The U.S. dollar posted strong gains on Wednesday after the Federal Reserve decided to keep interest rates unchanged and signaled that policymakers may still consider future rate hikes as inflation risks remain elevated.
The U.S. Dollar Index (DXY), which measures the greenback against a basket of six major currencies, climbed nearly 1% to 100.38 by 16:28 ET (20:28 GMT). The move reflected growing investor confidence in the dollar following the Federal Open Market Committee’s (FOMC) latest policy announcement.
At its first meeting under newly appointed Federal Reserve Chair Kevin Warsh, the central bank left the benchmark federal funds rate unchanged at 3.50%–3.75%. The decision comes as inflation continues to challenge policymakers, prompting expectations that borrowing costs could remain higher for longer.
Market participants closely watched the Fed’s outlook for interest rates, particularly whether officials would maintain expectations for future policy easing. However, the latest signals suggest the central bank remains focused on controlling inflation and is prepared to tighten monetary policy further if necessary.
Warsh, who assumed the role of Fed chair last month, also unveiled five task forces aimed at reviewing key aspects of the Federal Reserve’s operations. These groups will assess areas including central bank communications, balance sheet management, and the framework used to evaluate inflation trends. Most recommendations are expected to be completed before year-end.
“Change isn’t easy. Change is filled with risk,” Warsh said while outlining the review initiative.
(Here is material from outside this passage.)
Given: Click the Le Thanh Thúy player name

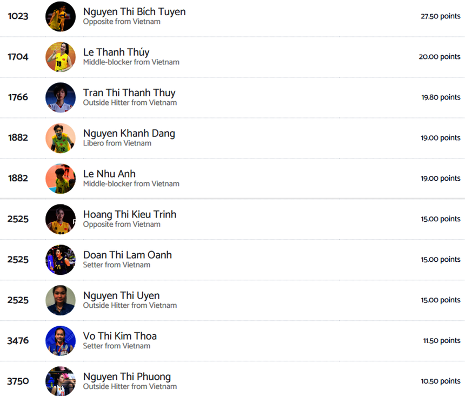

The latest decision highlights a notable shift in the Fed’s policy trajectory. After raising interest rates to their highest level in more than two decades three years ago, the central bank began an easing cycle in September 2024, cutting rates six times before pausing late last year. With inflation concerns persisting, Wednesday’s announcement indicates that interest rates could remain at current levels for an extended period, providing additional support for the U.S. dollar and influencing forex market expectations.